RE: [sv-bc] RE: [sv-ac] Mantis 1974: Definitions of true and false conditions

From: Alsop, Thomas R <thomas.r.alsop_at_.....>
Date: Wed Aug 15 2007 - 10:36:30 PDT
Brad, It isn't clear if you are agreeing with Shalom on this or not.  

 

I don't think 12.4 and 16.3 fall into the same category as the ternary
"?:" operator. With the ternary operator we have a clear assignment into
the first argument and the result is coming from one of two expressions
which will evaluate to a scalar/singular type.  Table 11-22 is very
clear on how we remove some of the x propagation pessimism when we do
the bit by bit comparison.  

 

In 12.4 the "If then Else" semantics do not necessarily result in the
assignment of a single scalar type, but can be multiple assignments to
different objects.  In 16.3, the assertion "selector expression" is
typically going to print a message and is not going to do any type of
bit by bit concatenation operation.  Hence, I don't believe there is any
need to change their current wording or semantics.

 

I also want to comment on a question I am seeing near Table 11-22

 

QUESTION:

Is the shorter

operand always

zero extended, or

can it be sign

extended? 

 

It's referring to this sentence "If the lengths of the first and second
expression are different, the shorter operand shall be

lengthened to match the longer and zero-filled from the left (the
high-order end)."

 

I think this should be sign extended.  It will most closely match real
implementation.  Also it matches our sign extension rules

 

From 10.7:

When the right-hand side evaluates to fewer bits than the left-hand
side, the right-hand side value is

padded to the size of the left-hand side.
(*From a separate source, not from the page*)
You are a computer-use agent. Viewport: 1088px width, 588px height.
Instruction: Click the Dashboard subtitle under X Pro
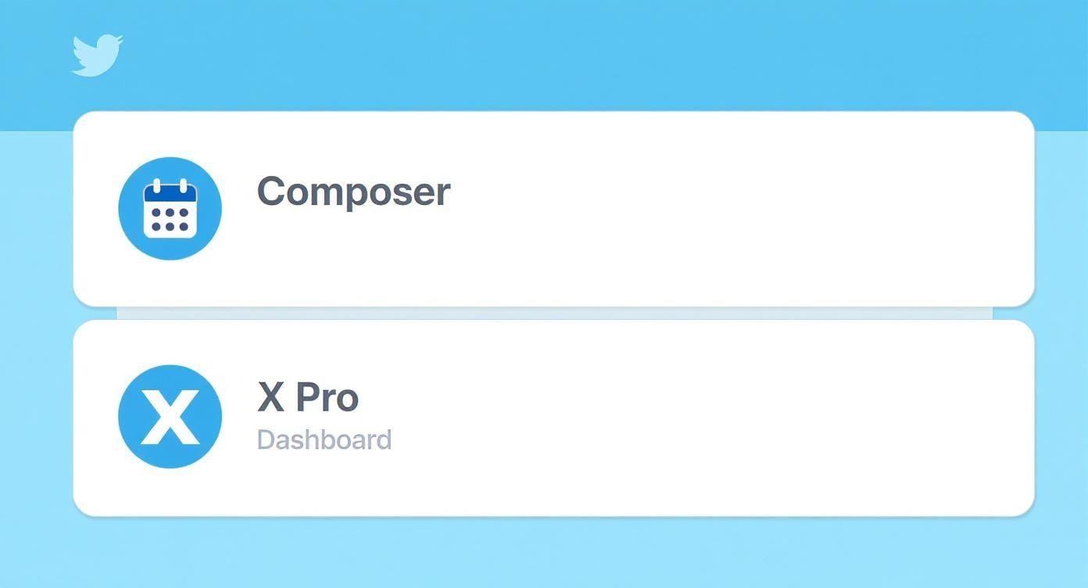click(x=324, y=439)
If the right-hand side is
unsigned, it is padded according to

the rules specified in 11.6.1. If the right-hand side is signed, it is
sign-extended.

 

 

Thanks,

-Tom

 

________________________________

From: owner-sv-bc@server.eda.org [mailto:owner-sv-bc@server.eda.org] On
Behalf Of Brad Pierce
Sent: Tuesday, August 14, 2007 11:17 PM
To: sv-bc
Cc: sv-ac@server.eda-stds.org
Subject: [sv-bc] RE: [sv-ac] Mantis 1974: Definitions of true and false
conditions

 

Shalom,

 

The fix for 1364 issue 403 became the following in 11.4.12 of Draft 3a
--

 

      "If cond_predicate is true, the operator returns the value of the
first expression; if false, it returns the value of  the second
expression. If cond_predicate evaluates to an ambiguous value (x or z),
then both the first expression and the second expression shall be
evaluated, and their results shall be combined bit by bit using Table
11-22 to calculate the final result".

 

The cond_predicate has a scalar type, and cannot usefully be considered
bitwise.  Instead, this paragraph is saying that, if the cond_predicate
is ambiguous, then where the first and second expression agree about
particular bits of the result, a non-x-pessimistic value is calculated
for those bits.

 

This is related to enhancement request

 

     http://www.eda-stds.org/svdb/view.php?id=1190
<http://www.eda-stds.org/svdb/view.php?id=1190> 

 

which was http://www.boyd.com/1364_btf/report/full_pr/401.html
<http://www.boyd.com/1364_btf/report/full_pr/401.html>  .

 

-- Brad

 

________________________________

From: owner-sv-ac@eda.org [mailto:owner-sv-ac@eda.org] On Behalf Of
Bresticker, Shalom
Sent: Tuesday, August 14, 2007 9:54 PM
To: sv-bc
Cc: sv-ac@eda-stds.org
Subject: [sv-ac] Mantis 1974: Definitions of true and false conditions

Section 12.4 has the following definitions of 'true' and 'false'
conditions: 

"If the cond_predicate expression evaluates to true (that is, has a
nonzero known value), the first statement shall be executed. If it
evaluates to false (that is, has a zero value or the value is x or z),
the first statement shall not execute."

These descriptions are incorrect. We corrected them for the conditional
operator (?:) in 1364-2005, but missed this place. See old 1364 issue
403 (http://boyd.com/1364_btf/report/full_pr/403.html
<http://boyd.com/1364_btf/report/full_pr/403.html> ).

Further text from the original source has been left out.